Like Nothing Happened

So election was yesterday and today it feels to me like nothing happened. It's like a same old Saturday. Nothing does change, the ruling party won majority and they actually did much better than the last election. That was surprising to me. What does this mean? So after all the talk about too many foreigners here in Singapore, Singaporeans are okay with it? The whole CPF issue thingy is not an issue for them? For those who are not familiar with the term, CPF is what I call simply as retirement fund. Singaporeans and permanent residents here have 20% of their salary transferred to CPF automatically compulsorily and they also receive an additional 15% contribution from their employers. The government have been putting a lot of restriction on when and how you can take out this money and this has been highlighted a lot by the opposition parties. If I'm a citizen of this country, this would be the issue that matters the most, but yeah the ruling party won and garnered more support, so I don't know what's in the mind of Singaporeans. Their win is expected but the higher support was something that I didn't expect. Still, perhaps what's more surprising for me than the result is the fact that the parties' posters and such haven't been taken down yet, 2 days after end of campaign. Singapore is usually fast in cleaning up and yet they're still here. That is shocking.

So as the title of the post says, it's like nothing happened and in a way it's right. Mom texted me asking how it went because it didn't make the news in Indonesia. It's rather sad I have to say, it's like it doesn't matter. As I took my bus to Orchard today and I saw the posters for the F1 race next week which has been around for a long time, I thought of how Singapore now will get busy dealing with this. It's ironic that these posters have been there longer than the posters from the elections. It's like this kinda thing is more important to Singapore than choosing its government. It makes me think that sometime these are always the more important things in Singapore. The hungry ghost festival is not over yet and the shops have been busy promoting their moon cakes. It's like when Christmas is over, there are many malls that quickly change their decoration for Chinese New Year. It's rather frightening. It's always about making more and more money and not about slowing down and trying to just experience things.

Anyway, enough about Singapore. Today after class, I thought about how the weekend is ending and a new week is starting. I started to feel awful just thinking about it. Last year my dad told me not to travel far this year because based on the Chinese horoscope, this is not a good year for me. So they were rather dismayed when I disobeyed them and went the furthest I've been anywhere, America. Today I thought about how that trip was the best time I had this year and how I actually was safer there physically mentally than the days I've been spending here. These past few months, I've been dealing with one sickness after another. I still have a lot of wrong things with my body, it's like my body is collapsing from the inside :( I like to think they cells inside of me just cannot take all the shittyness I've been having, It's one shitty thing after another, one pressure after another, one shitty people after another. I have had a lot of hatred brewing inside of me and I know it's unkind, but I can't help it. I think of why can't things just go my way, be easier for me, and then when I prayed yesterday at the temple, the thought came that perhaps God has ward off worse things coming my way and though right now things may seem like they're just one shit after another, perhaps I've actually been getting the easier things. I don't know. I want to get out of this alright and I'll be damn pissed if after all this I found myself being burned. As I wrote that, the Indonesian word "ikhlas" came. It's the word which I can't find the equivalent in English. When Indonesian kids are taught this word, we're taught that when we do good things to other people, we should do it without expecting anything in return, to be ikhlas. Right now, I'm definitely not in that state of mind. So basically peeps, how am I doing? I'm not doing well mentally and physically and I just want people to get away from me.

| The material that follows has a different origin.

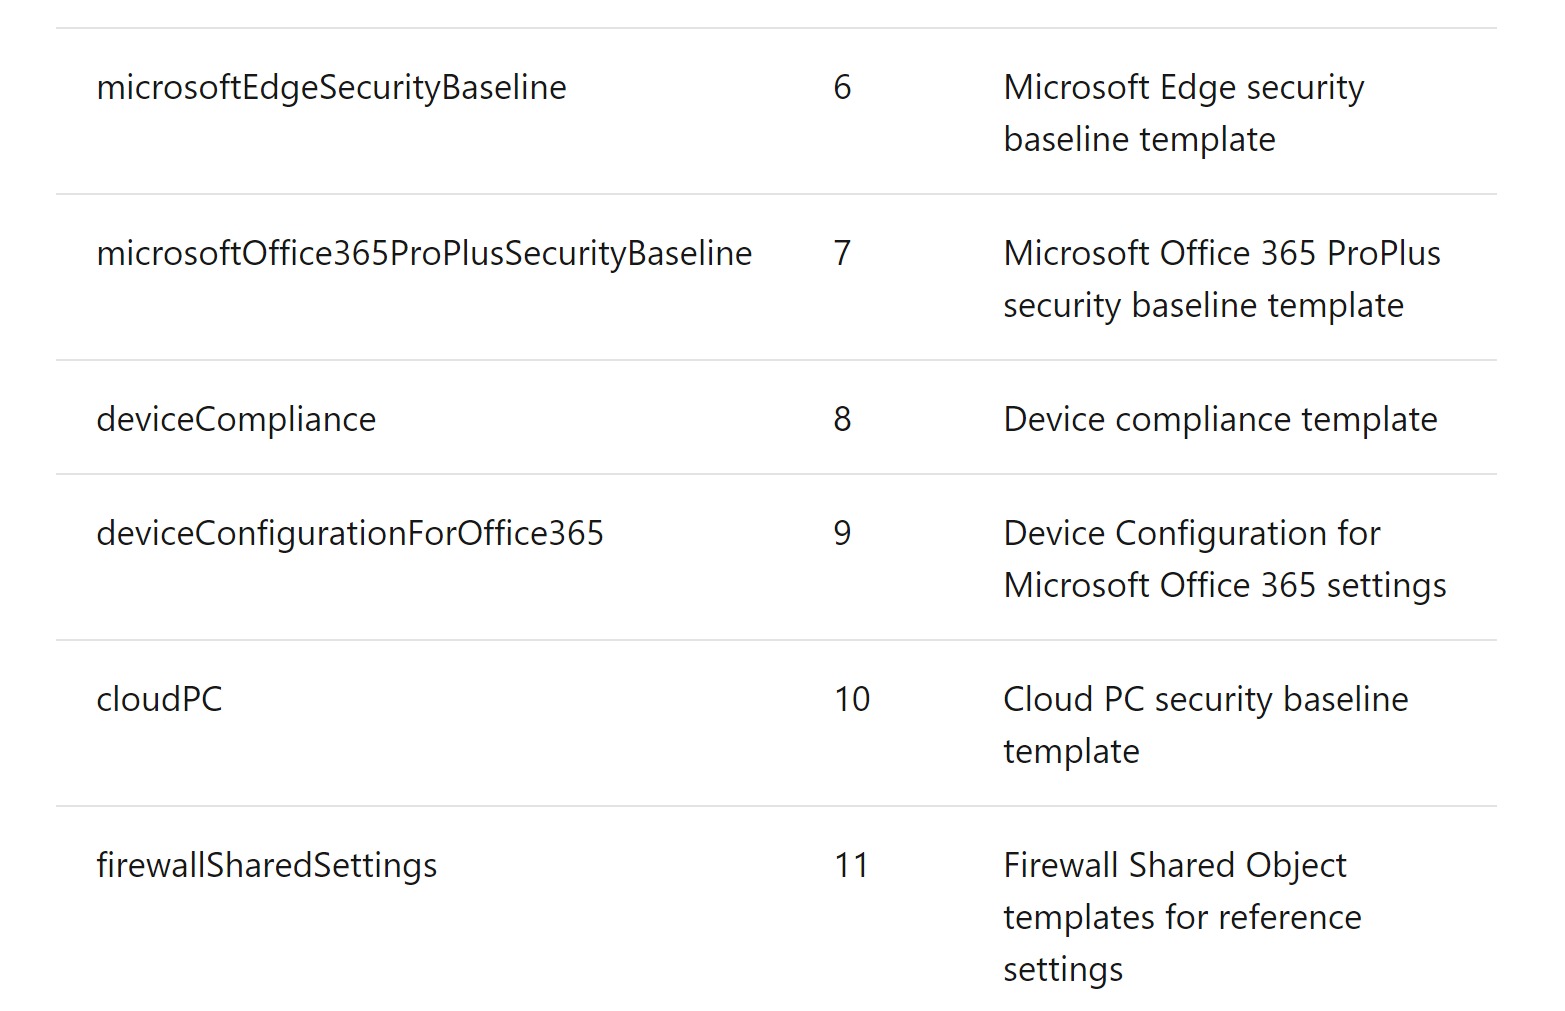Screen dimensions: 1565x1011
Task: Click the value 10 in the table
Action: click(852, 700)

On a nicer story, I started to watch Sense8 and how I love it so much. When I first watched it, I got this LOST vibe on it, another TV series that I like. I've only half way of season 1 and already I feel sad that this will be over soon and I have to wait long for the new season. It'll be like the big void I had when I finished watching The Following. Sense8 is really interesting and I'm adequately unable to explain what it's about. From what I have learned so far, it's about these 8 people across the world who could feel what the other are feeling and tap to each other's ability. If I have one thing that I would like to have preferred is for the characters to use their own languages, instead of English being used throughout in countries like Germany, India, and Mexico. However I guess it's because the writers are unable to to write in these local languages and if they hand it over to the translators, the nuances may be lost. It's really good peeps, do watch it if you have access to it. I also went to the cinema yesterday and I watched Me and Earl and the Dying Girl. It's really good. It's not a blockbuster or anything but movies like this are really worth watching. It has a nice sad story and it's very meaningful. I like it a lot.